Material supplied:
= = = = =

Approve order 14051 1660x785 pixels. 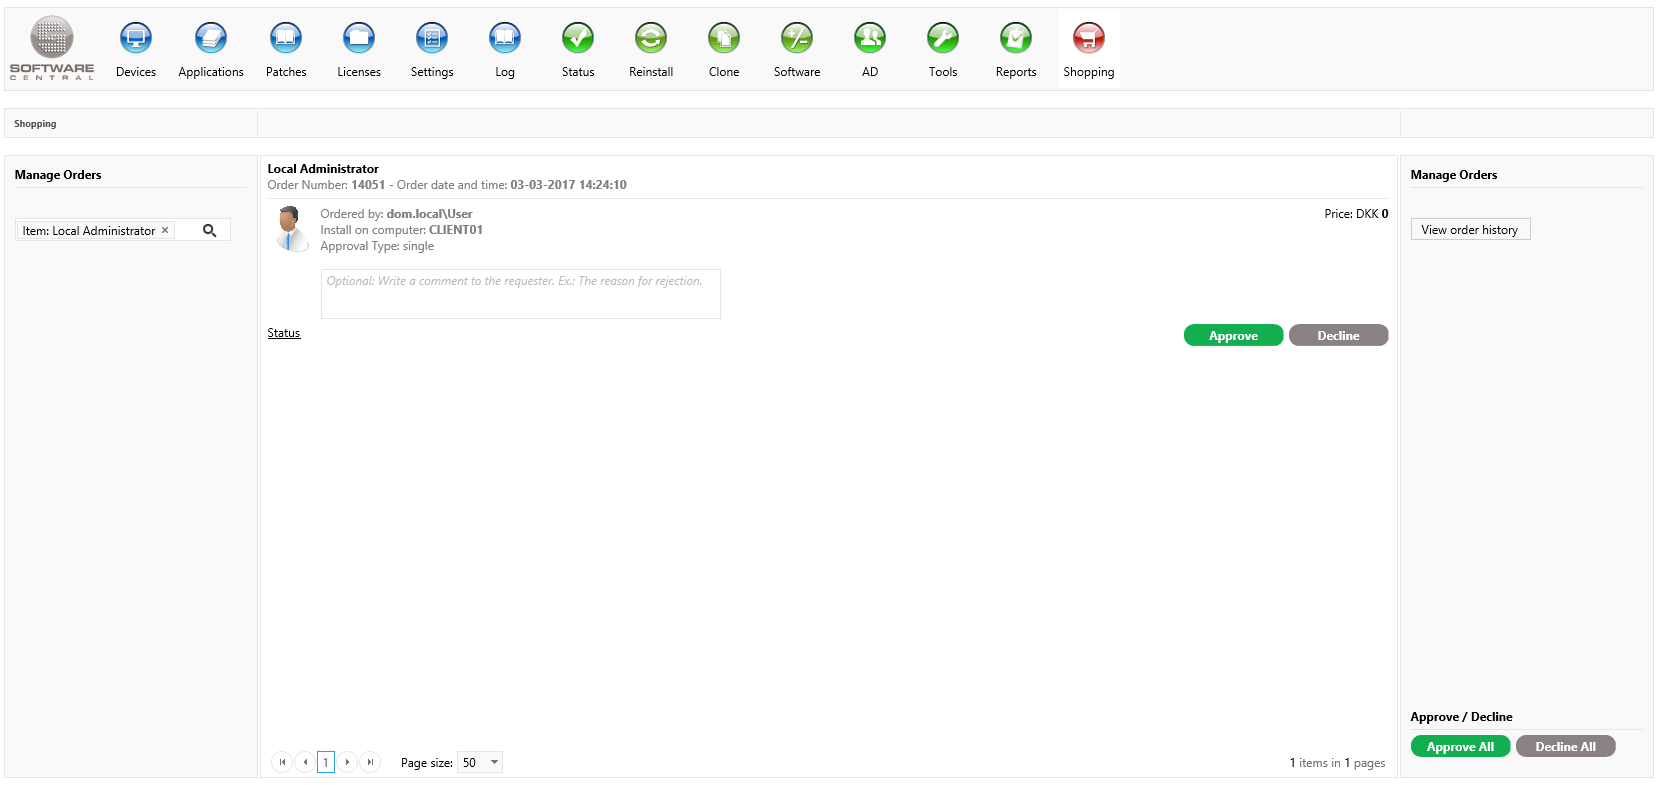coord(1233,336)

= = = = =

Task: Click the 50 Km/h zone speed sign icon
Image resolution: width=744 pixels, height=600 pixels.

= = = = =

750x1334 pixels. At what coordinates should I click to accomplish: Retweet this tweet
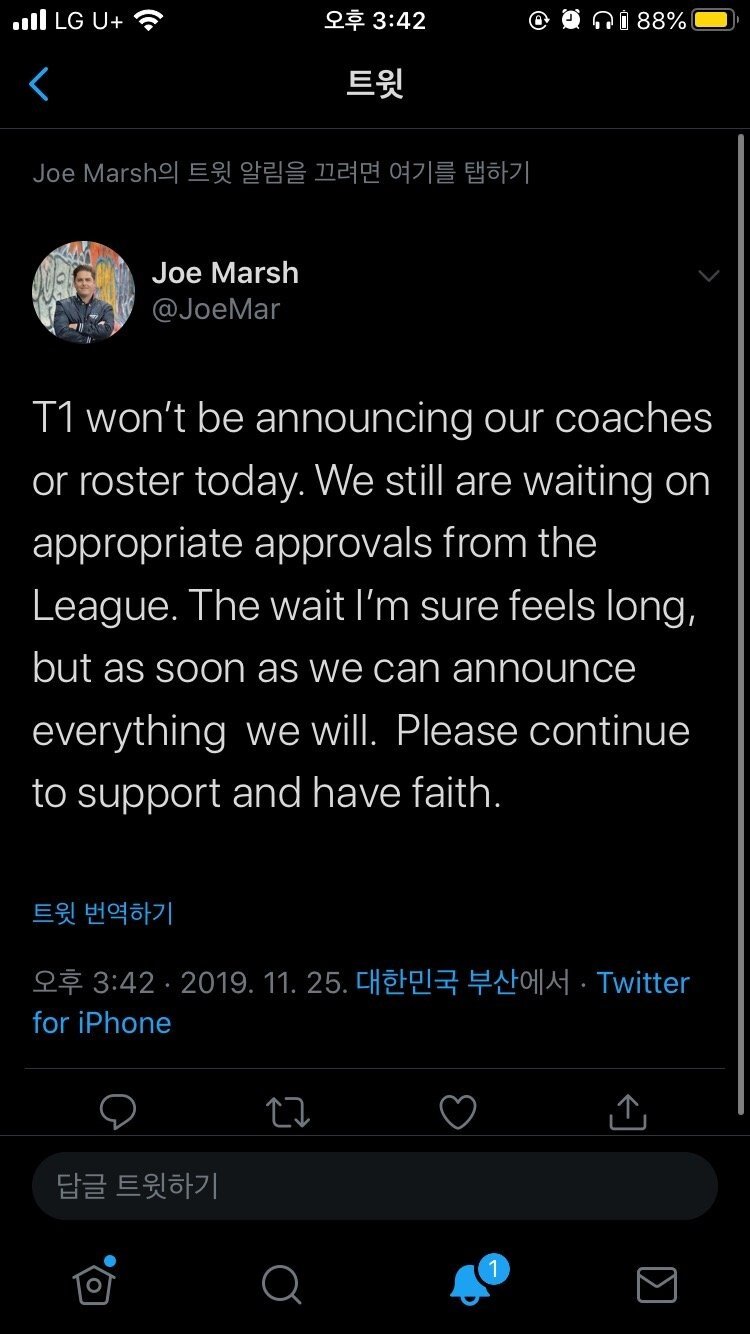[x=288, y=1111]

= = = = =

Work instructions: Using the entries shown above, reproduce verbatim the lines from the line bearing "Task: Click the 50 Km/h zone speed sign icon" to the line bearing "Image resolution: width=744", inclusive.

Solution to the exercise:
Task: Click the 50 Km/h zone speed sign icon
Image resolution: width=744 pixels, height=600 pixels.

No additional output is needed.